Bharat Forge conducted its analyst meet in Pune on 22 April, which focused on showcasing the company’s preparedness to capture new business from changing emission norms, large domestic defence projects and working closely with OEMs. Management expects domestic defence to be a very large opportunity, driven by not just maintenance-related supplies/contracts but capital programmes (manufacturing and development). The company is already doing trial runs and believes the government push to indigenise will be a major boost.
Another major opportunity BHFC sees is making highly load bearing, but appropriately light, transmissions (axles, gears) to support ever-changing emission norms. Management expects to double its content per vehicle for CVs and close to triple it on the PV side due to these developments. While we like BHFC’s structural story with it taking the right steps to capture potential future business and its revenue growth close to bottoming out, we think current valuations at 33x FY18 P/E reflect this very well. Maintain our Neutral.
Domestic defence expected to be a very large opportunity
As per Bharat Forge (BHFC) management, domestic defence contracts are likely to be a large future opportunity. While thus far, BHFC has participated largely in the ‘revenue’ programmes (maintenance-related contracts), there is a lot of domestic business to be tapped on the ‘capital’ (manufacturing of artillery and large guns) side. As per management, this could be a Rs 600 bn opportunity over the next 15 years from capital programmes and another Rs 600 bn may come from maintenance.
For example, the group has participated in a project to convert old Russian 130 mm guns into new 155 mm guns. If trials are successful, this may lead to a total order of 1,500 guns from this project alone. To capitalise on contracts on making air defence systems, Bharat Forge has tied up with three of the best companies in the world: SAAB (Sweden), Rafael (Israel) and IAR (Israel aircraft industries). Currently, there are few domestic players with the requisite capabilities and hence Bharat Forge expects to gain a sizeable share of this business.
On the revenue side, management feels that current government/ quasi government suppliers like HAL and other defence PSUs have a majority of their supplies imported and have not developed domestic manufacturing capabilities. Thus, they will indigenise by sourcing locally from players like BHFC. There is a similar opportunity from Indian Railways which has started sourcing turbochargers from Bharat Forge.
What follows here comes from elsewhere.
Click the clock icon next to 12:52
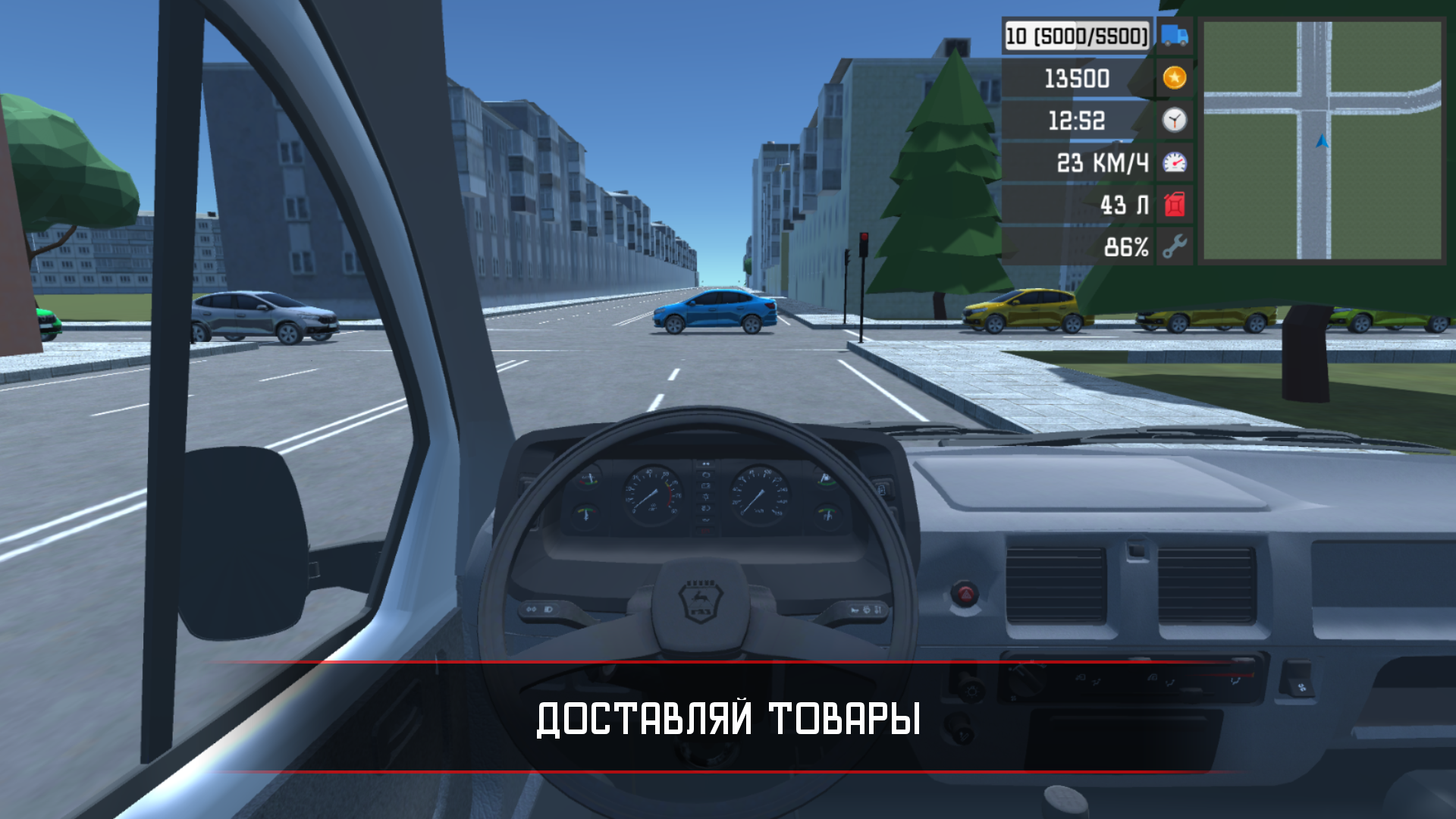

Change in transmissions business offers more scope to forgers
Management highlighted that the focus on tightening of emission norms internationally and in India will translate into higher quality transmission materials (largely forged) which should be light and at the same time highly tensile. Management expects to double its content per vehicle for commercial vehicles (CV) and close to triple it on the passenger vehicle (PV) side due to these developments. As per the company, most original equipment manufacturers (OEMs) focus more on electronics, sensors, connectivity and want to leave metallurgical science to specialist forgers like Bharat Forge. What also adds to India’s advantage is the weak performance of global competition and the fact that engineering costs are ‘5x’ in developed markets compared to India.
Challenges for Bharat Forge ahead
While there is no dearth of opportunities for business, management highlighted a few key challenges: (i) Training and nurturing talent remains a big challenge for BHFC; and (ii) as most of new technologies have a high share of electronics and, training and updating employees is a key challenge given Bharat Forge has historically been strong on the mechanical side.